From recurrence to recurrence, it can eventually develop into a full-blown sarcoma.
Its “recurrent” label is only linked to initial exereses that are too limited or insufficient.
The most common location is the anterior aspect of the trunk [11], specifically the periumbilical region different of our cases. Breast localizations are not frequently found. Lymph node metastases are only found exceptionally after a long evolution and sarcomatous transformation. No lymph node hypertrophy was observed in our study.
Histological study provides diagnostic certainty. It is a tumoral proliferation located in the dermis and hypodermis, consisting of spindle-shaped cells with elongated nuclei and little atypia or mitosis. These cells are grouped in small, flexuous bundles, entangled in nodular areas of high cell density, creating a storiform “spoke wheel” or “woven basket” appearance [12].
Differential diagnosis is essentially based on biopsies of benign histiocytofibromas, neurofibromas or dermatomyofibromas.
Immunohistochemistry facilitates diagnosis by showing the expression of CD34, a marker that is not very specific but very reliable when matched to the morphological appearance [13].
The tumor is positive for vimentin and inversely negative for HMB-45 and S-100 proteins. PS-100 positivity points to a nerve tumor, while actin positivity points to a dermatomyofibroma.
3.3. Therapeutic Aspects
Surgery is the only proven therapeutic method for eradicating the tumors and preventing recurrence. Exeresis must comply with certain precise rules: monoblocexeresis, wide skin margins of 2.5 cm or more, extra-compartmental exeresis. Non-monobloc excisions run the risk of seeding the surgical site. Skin excision margins of less than 2 cm are associated with a high probability of recurrence. In our study involving large tumors, the average size of excision margins was 2.5 cm. This suggests that the recommended excision margins for large tumors should be revised upwards.
This conclusion is further confirmed by the findings of Parker [14], who showed that, in order to avoid recurrence, treatment of tumors less than 2 cm in diameter required margins of at least 1.5 cm, whereas treatment of tumors larger than 2 cm required margins of more than 2.5 cm. In our cases, we use large excision with 3 cm of margin
In Kassé’s study [15], 5 cm margins on both sides were recommended.
Conventional reconstructive techniques, such as single-stage myocutaneous flaps, offer the possibility of covering vast defects after excision of advanced lesions. We use in our cases latissisumusdorsi flap.
The autologous latissimusdorsi flap or latissimusdorsi flap without breast implant is the most recent technique, and the one that has benefited most from scientific advances in recent years. The surgical technique is well codified and allows the harvesting of the various fatty zones adjacent to the latissimusdorsi muscle, for autologous reconstruction. The flap is reliably vascularized via the thoracodorsal pedicle, which allows it to be used in a wide range of indications, including cases where TRAM and DIEP flaps are not indicated.

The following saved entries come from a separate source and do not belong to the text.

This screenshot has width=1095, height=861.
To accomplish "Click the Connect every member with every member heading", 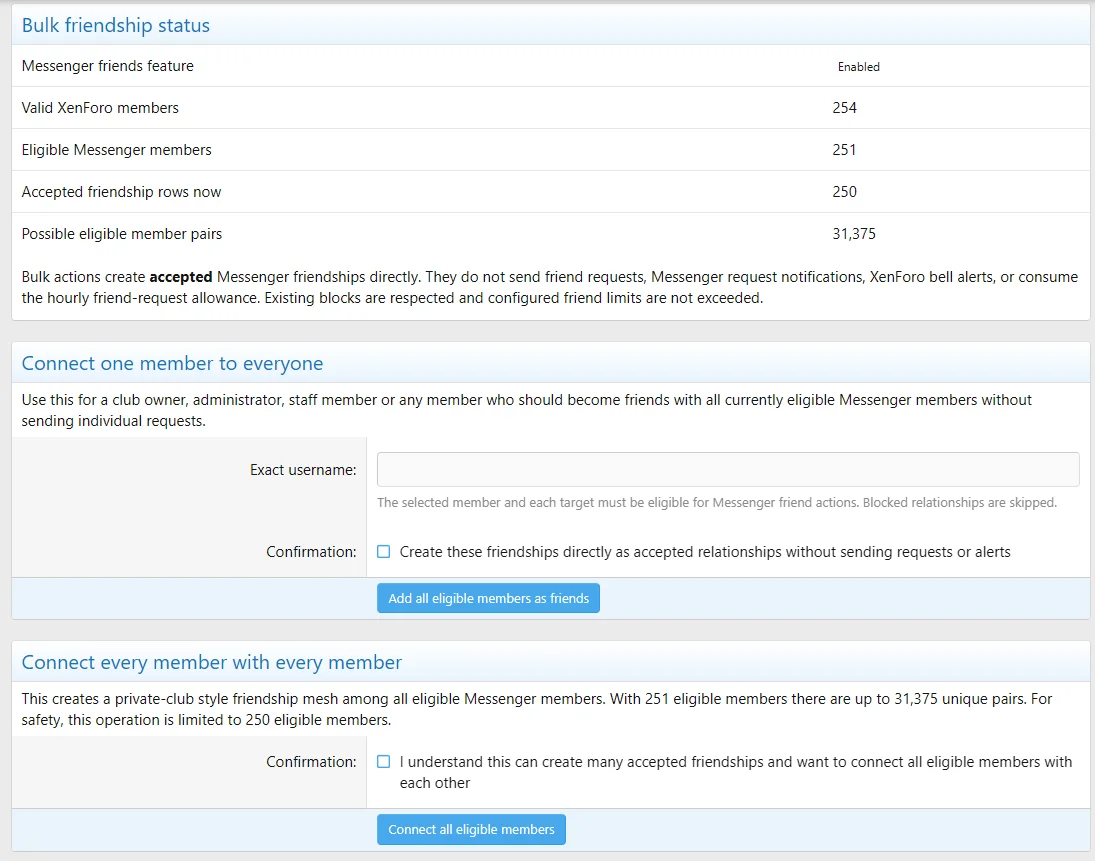I will click(x=212, y=662).
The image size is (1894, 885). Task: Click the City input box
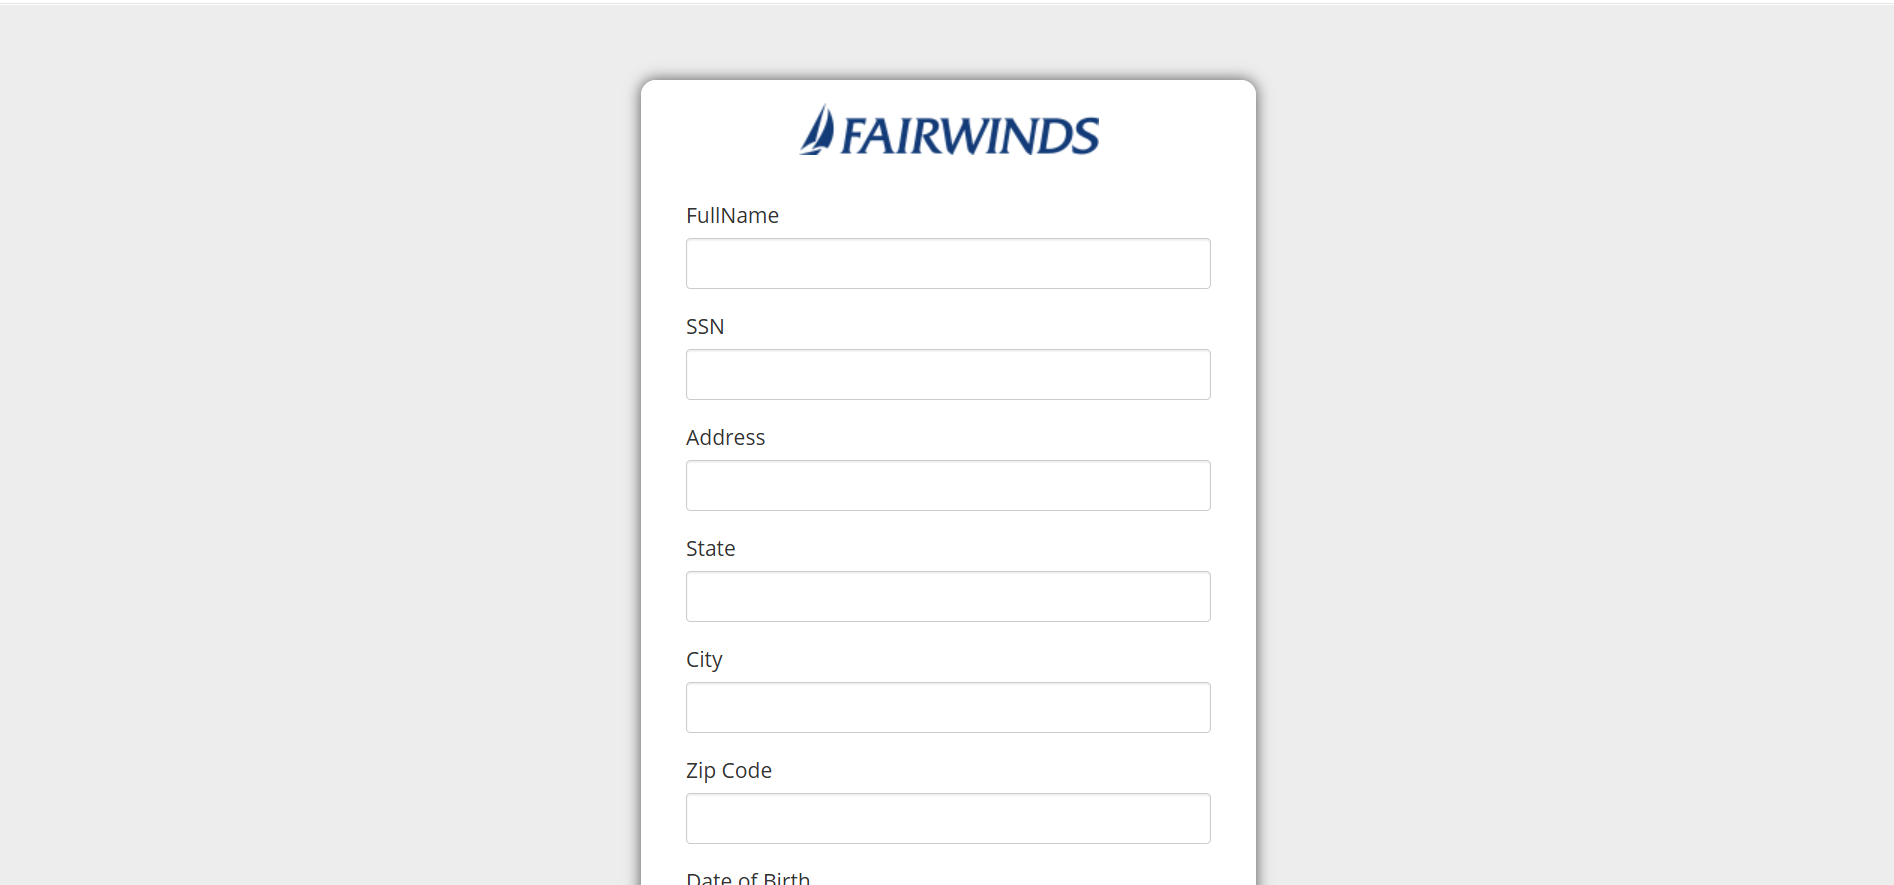[947, 708]

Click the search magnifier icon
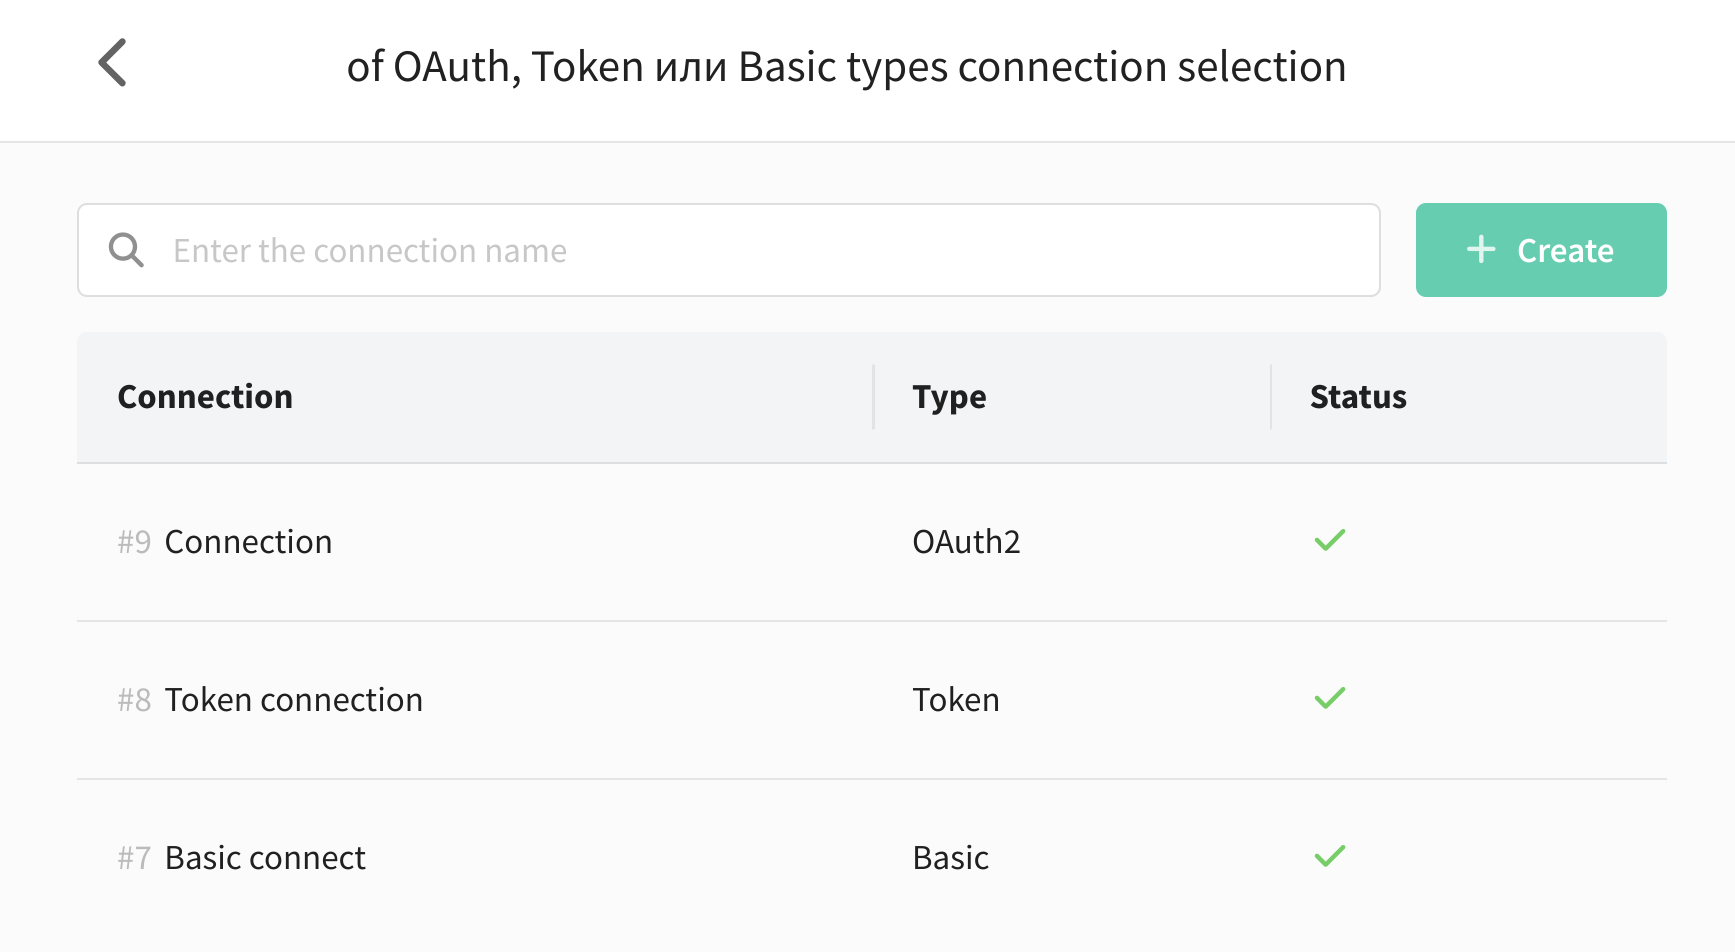point(126,250)
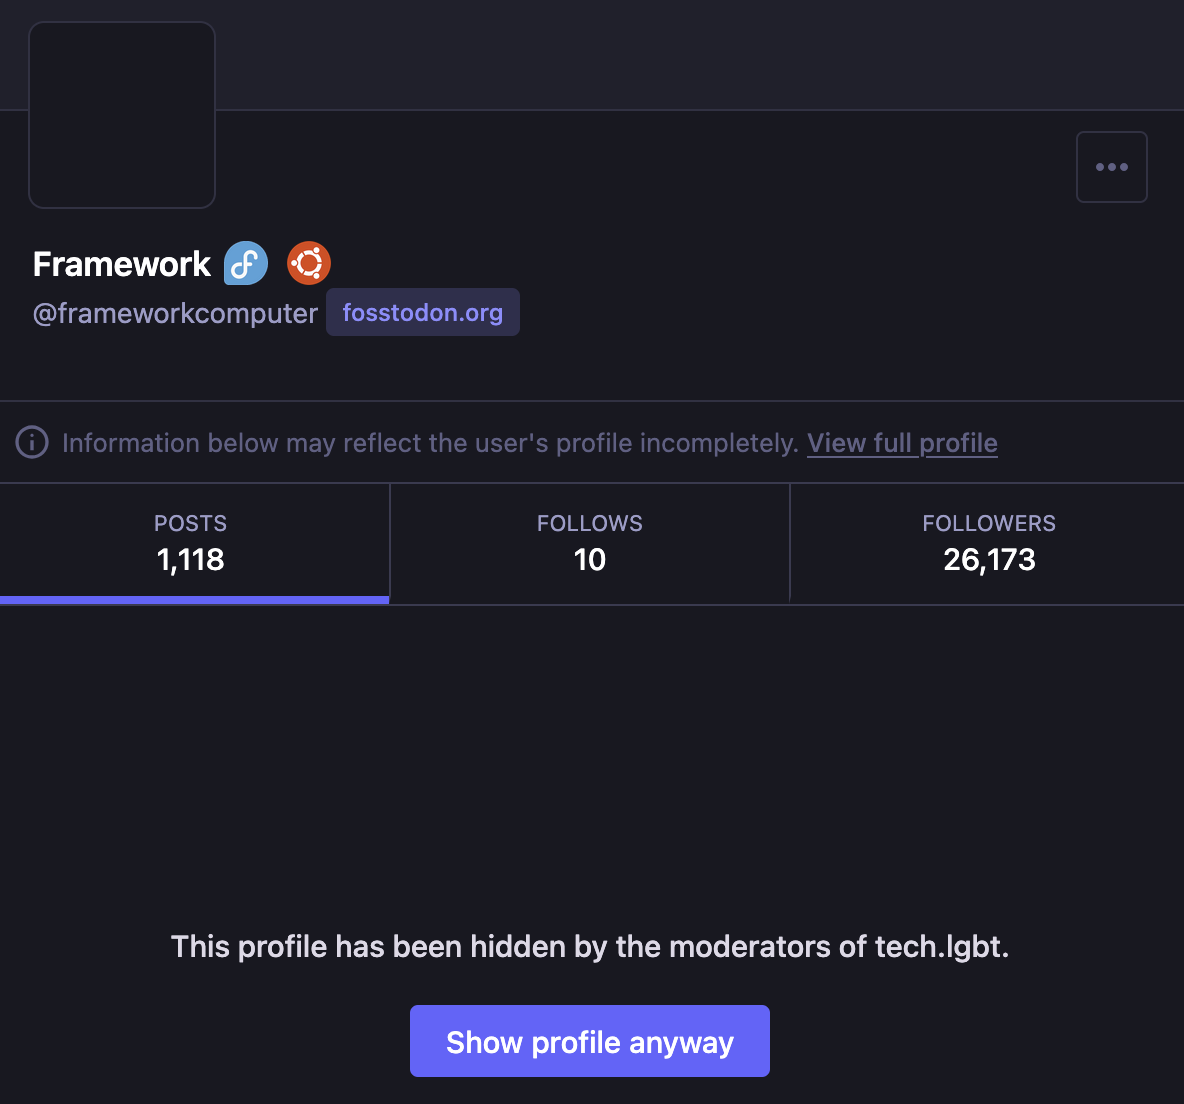Click the Framework display name

coord(121,264)
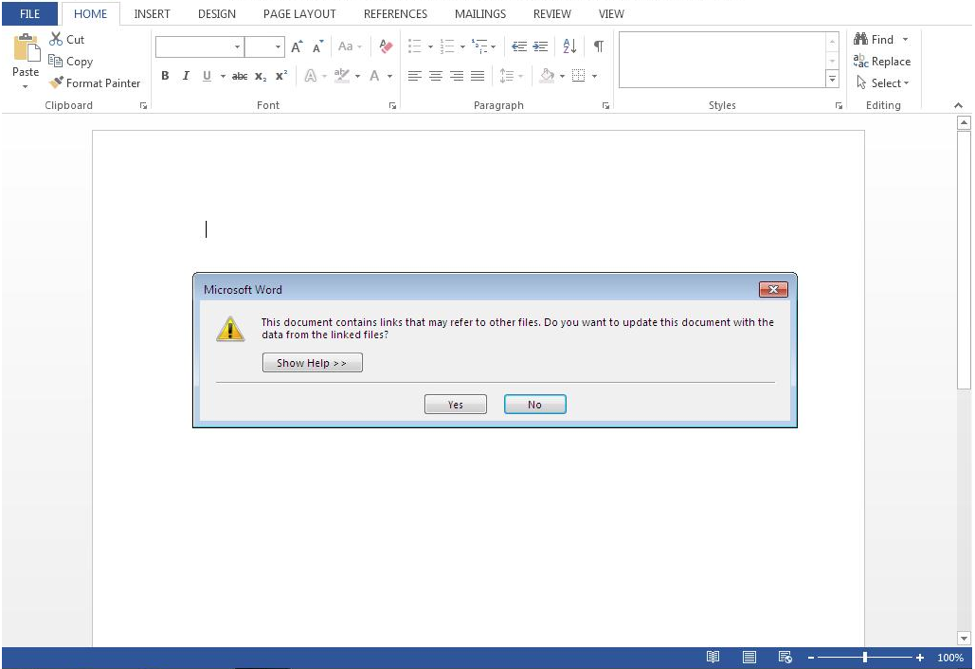Click the Sort icon

point(569,47)
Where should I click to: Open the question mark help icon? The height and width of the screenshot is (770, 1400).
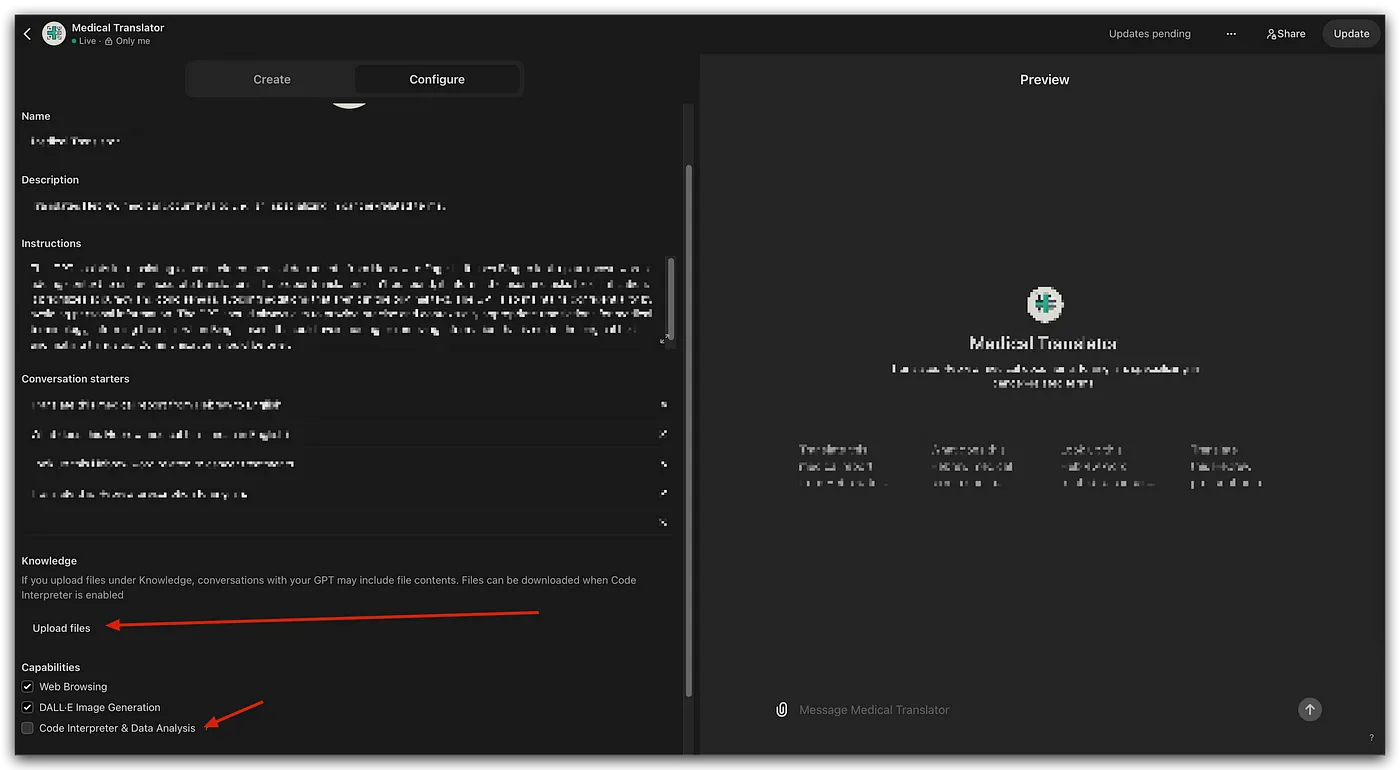(1371, 738)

No adjuvant treatment has proven effective. Chemotherapy is reputed to be ineffective, with only methotrexate providing some objective responses. Radiotherapy, considered by some authors to be able to delay recurrence [16]-[19], is ineffective or even dangerous, according to Agiris [20], as it can lead, even at low doses, to sarcomatous transformation or even secondary cancers.
The use of other modes of irradiation has not yet been explored [21] (hyperthermia, radiosensitizers, heavy particles, high dose-rate brachytherapy, etc.).
4. Conclusion
Dermatofibrosarcoma protuberans is a malignant tumor of varying localization that is essentially managed surgically with wide excision margins to prevent any recurrence.